The Germs of G.I.R.M.

Part Sixty-Four: The Concelebration Circus

    " does concelebration bring out the "unity" of the "whole People of God"? Is it being asserted here that the faithful are virtual concelebrants with the priests who are concelebrating? The blithe acceptance of this novelty can lead one to conclude that the "People of God" have drunk the spiked Kool Aid of the People's Temple outside of Jonestown, Guyana."
Paragraph 199 of G.I.R.M. reads as follows:

       "Concelebration effectively brings out the unity of the priesthood, of the sacrifice, and of the whole people of God. The rite itself prescribes concelebration at the ordination of a Bishop and of priests, at the blessing of an abbot and at the Mass of Chrism. Concelebration is recommended unless the needs of the faithful require otherwise or suggest otherwise: (a) at the evening Mass of the Lord's Supper on Holy Thursday; (b) the Mass for councils, meetings of bishops, and synods; (c) the conventual Mass and the principal Mass in churches and oratories; (d) the Mass for any kind of meeting of priests, either secular or religious. Nevertheless, it is permitted for an individual priest to celebrate the Eucharist by himself though not at he same time and in the same church or oratory in which concelebration is being held. However, it is not permitted for a priest to celebrate the Mass of the Lord's Supper, or the Easter Vigil by himself."

Comment and Analysis: As noted earlier, concelebration was part of Catholic tradition at one time. Its reinstitution by Pope Paul VI as a feature of the Novus Ordo has presented a theological question that almost no one wants to address: that is, is a concelebrated Mass one Mass signifying the "unity" of the priesthood or are as many Masses offered as priests who are concelebrating? Again, more irony. Here we see the triumph of the collectivism of Marxism, which denies the individuality of the human soul in favor of the collective identity of the masses. Holy Mass thus becomes a vehicle for the collectivists within the Church to deny the individuality of a man's priesthood, thus stressing a collective consciousness during the celebration of the Mass. The individual exercise of a man's priesthood is thus denigrated as somewhat destructive of the desire to "build community" whereas the collective exercise expressed by the institution of concelebration by Pope Paul VI is meant to be the "fullest" expression of unity within the priesthood and the Church. Thus, side altars and side chapels must go the way of the buffalo. Anything that smacks of individualism is divisive and narcissistic. Any wonder that men are not attracted to the holy priesthood in communities where a man's priesthood is denigrated as part of a collective consciousness? As Christopher Ferrara and Thomas Woods point out in their great new book, The Great Facade, there is one cardinal who desires to put pressure on the recently regularized Community of Saint John (no relation to the Society of Saint John) in Campos, Brazil, to concelebrate the new Mass. That which is paticular to the new Mass must be forced on those dedicated to the tradition.
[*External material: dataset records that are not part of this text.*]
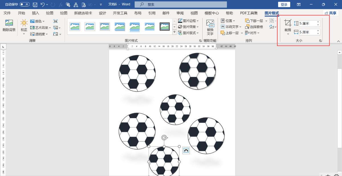Click the rotate handle above selected soccer ball
The image size is (342, 176).
click(164, 138)
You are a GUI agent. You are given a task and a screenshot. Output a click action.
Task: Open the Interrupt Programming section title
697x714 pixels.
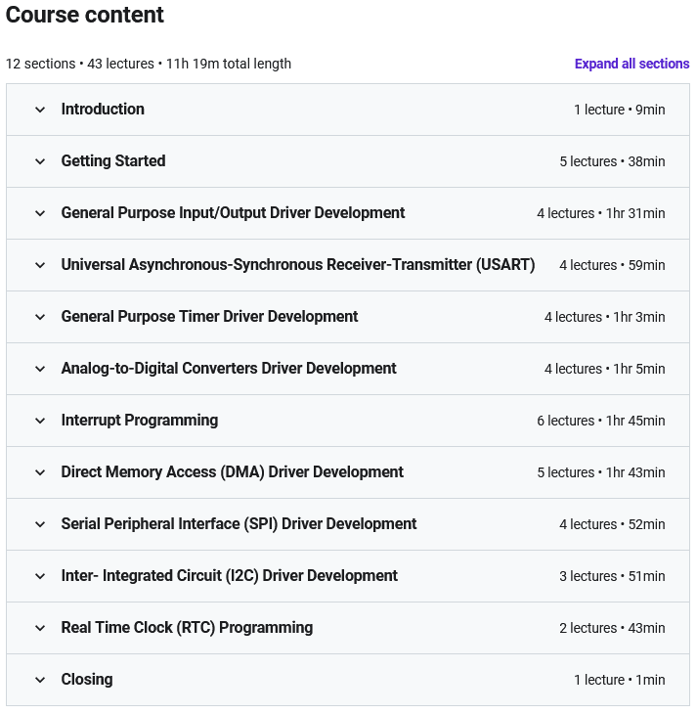140,421
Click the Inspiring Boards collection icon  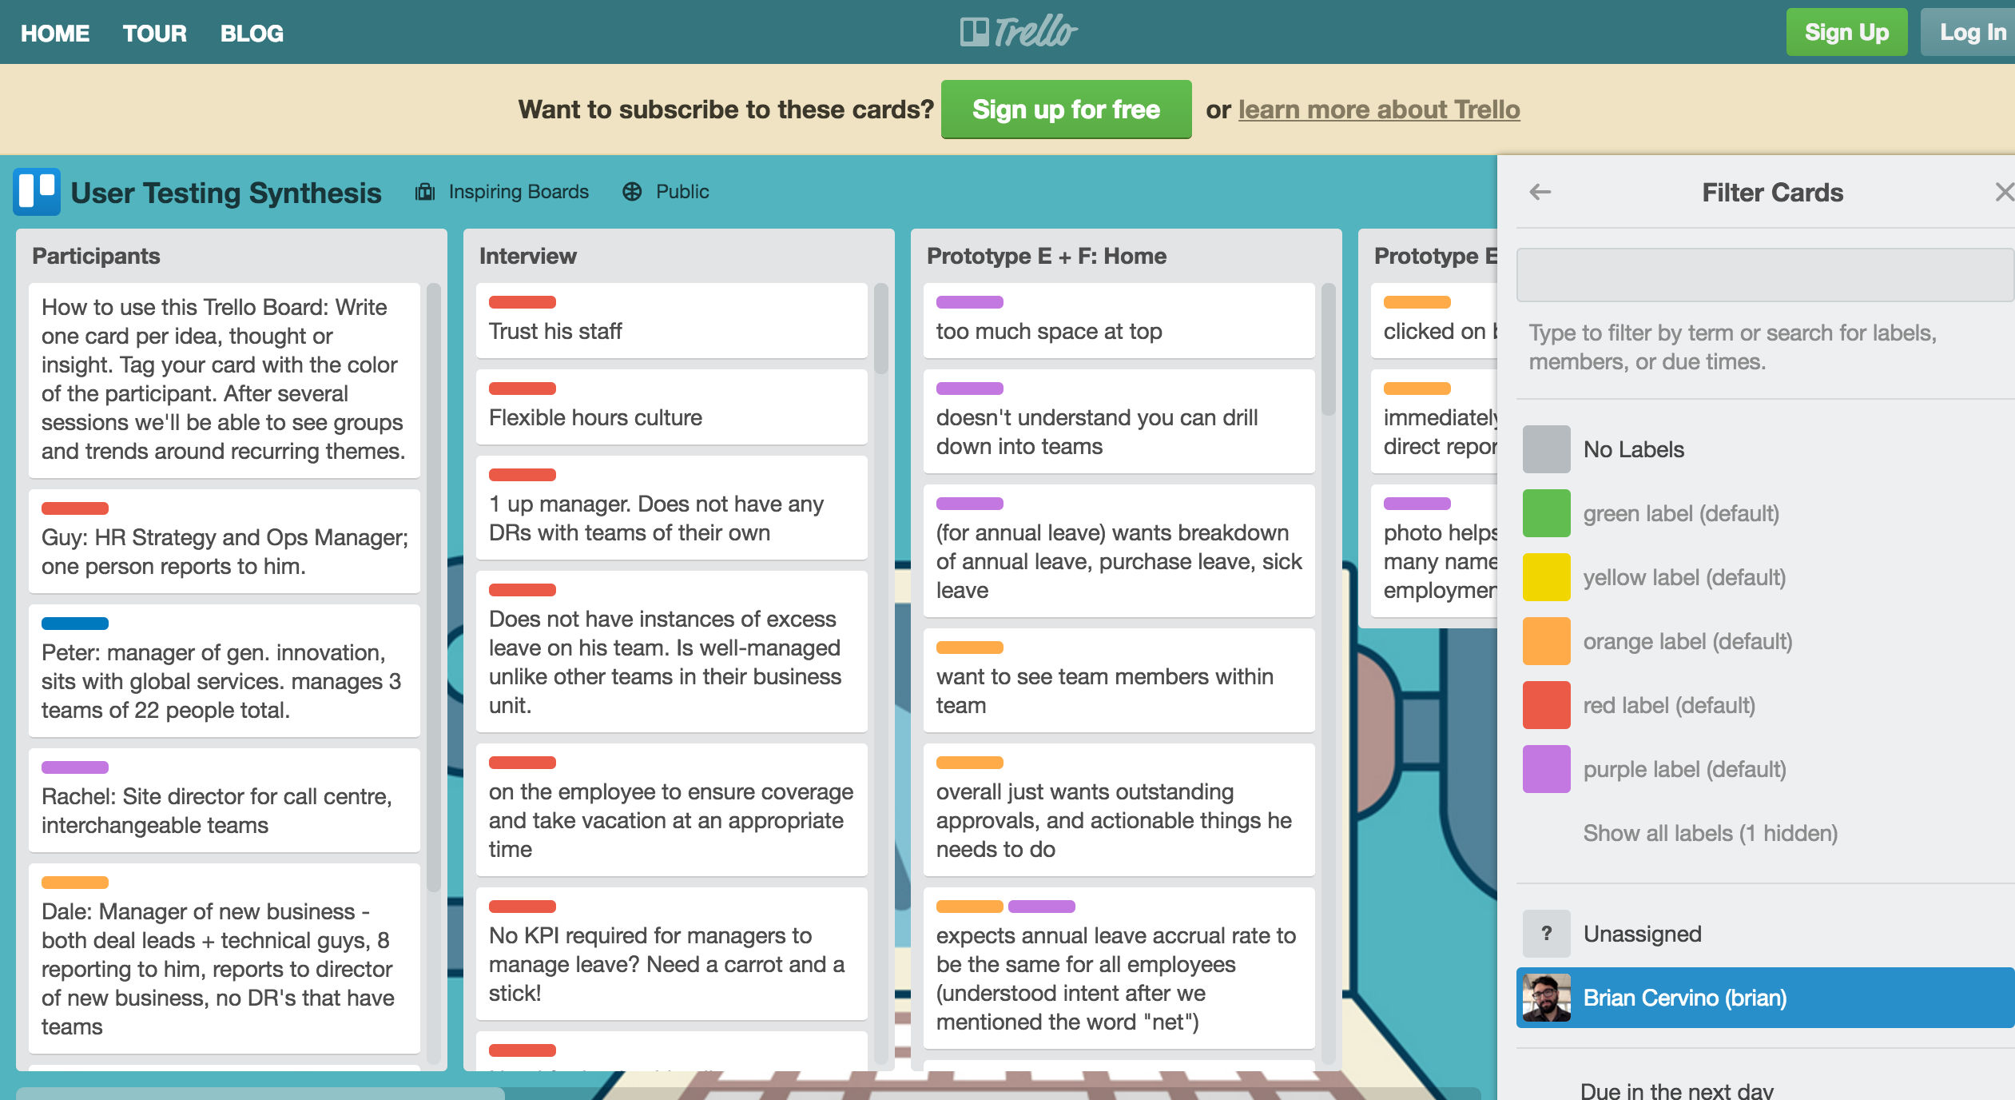(429, 191)
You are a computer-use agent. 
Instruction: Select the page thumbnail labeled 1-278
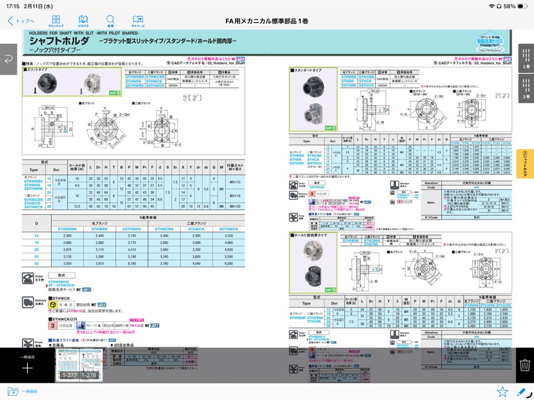point(90,366)
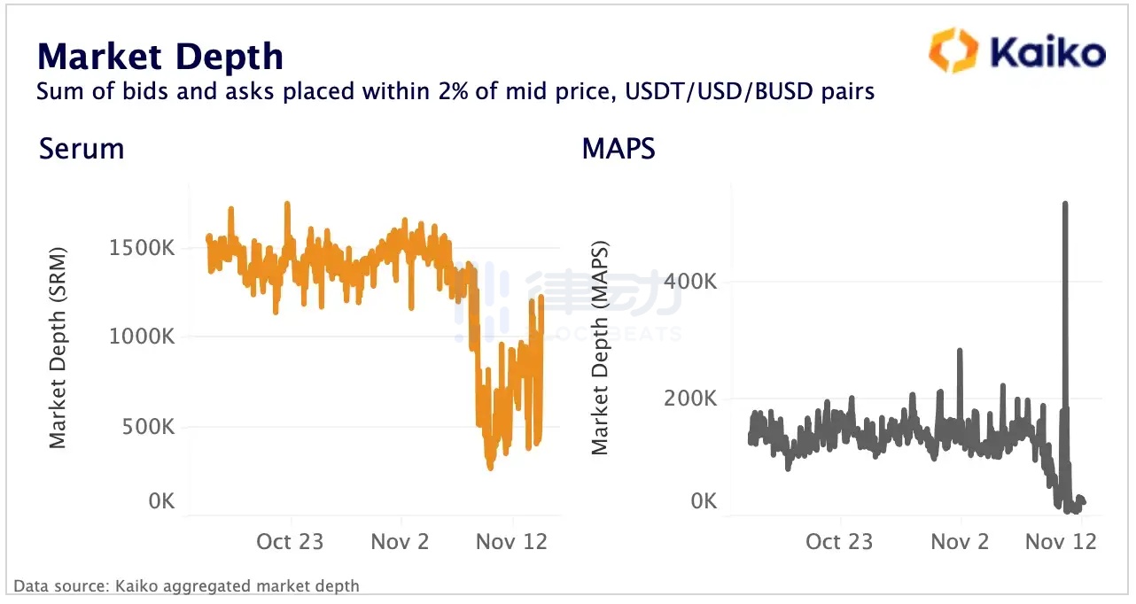The image size is (1136, 604).
Task: Click the Nov 2 label on MAPS chart
Action: 960,541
   Promiscuous concelebration leads to spectacles unworthy of the dignity of the priest and the solemnity required in the Holy Sacrifice of the Mass. This is true at all Papal Masses (World Youth Day, canonization ceremonies, Masses concelebrated during Papal visits, to say nothing of all of the Holy Father's public Masses in the Basilica of Saint Peter and elsewhere in Rome).

   I was present at Saint Peter's in October of 1984 for a closing Mass of a worldwide retreat for priests. Over 5,000 priests were present in Saint Peter's to "concelebrate" with the Holy Father from their pews. Many of these priests stood on their chairs and snapped photographs of the Holy Father as he processed up the main aisle in Saint Peter's. Others were hollering and applauding. Some were apparently "slain in the spirit" and took a nosedive down to the floor as they caught sight of Pope John Paul II. This same phenomenon has taken place all across the world.

   Every priest exercises the priesthood and victimhood of the Chief Priest and Victim of every Mass, Our Lord and Savior Jesus Christ. There was one Victim and one Priest who atoned for the sins of mankind by the shedding of every single drop of His Most Precious Blood on the wood of the Holy Cross. There should thus be one priest celebrating every Mass. The Mass is celebrated by an alter Christus, not alter Christi. The fact that newly ordained priests concelebrate Mass with their ordaining bishop in the Traditional Latin Mass's ordination rite is an exception that proves the rule. The fact that the Traditional Rite reserves concelebration to that instance indicates the importance of individual priests celebrating Mass on their own.

   Finally, how does concelebration bring out the "unity" of the "whole People of God"? Is it being asserted here that the faithful are virtual concelebrants with the priests who are concelebrating? The blithe acceptance of this novelty can lead one to conclude that the "People of God" have drunk the spiked Kool Aid of the People's Temple outside of Jonestown, Guyana.

Paragraph 200 of G.I.R.M. reads as follows:

    "Visiting priests should be welcomed to a concelebrated Eucharist, provided that their priestly standing is assured."

Comment and Analysis: Another one of the ironies associated with concelebration is the fact that this novelty is actually out of vogue with many priests who are concerned about "inclusion." That is, many priests have been browbeaten by feminist nuns and parishioners into eschewing concelebration entirely as it excludes women from "concelebrating" with them. A priest on Long Island told me recently that he was denied permission to concelebrate at the altar in Phoenix, Arizona, because of this very ideological predilection. One can say, obviously, that the feminists are doing the Church a favor here, although for the wrong reasons. Thus, a novelty that undermines the priesthood has resulted in a sense of exclusion on the part of those who hate the Church and want to remake it in their own warped images. Oh, yes, Pope Paul VI accomplished quite a lot by the institution of concelebration.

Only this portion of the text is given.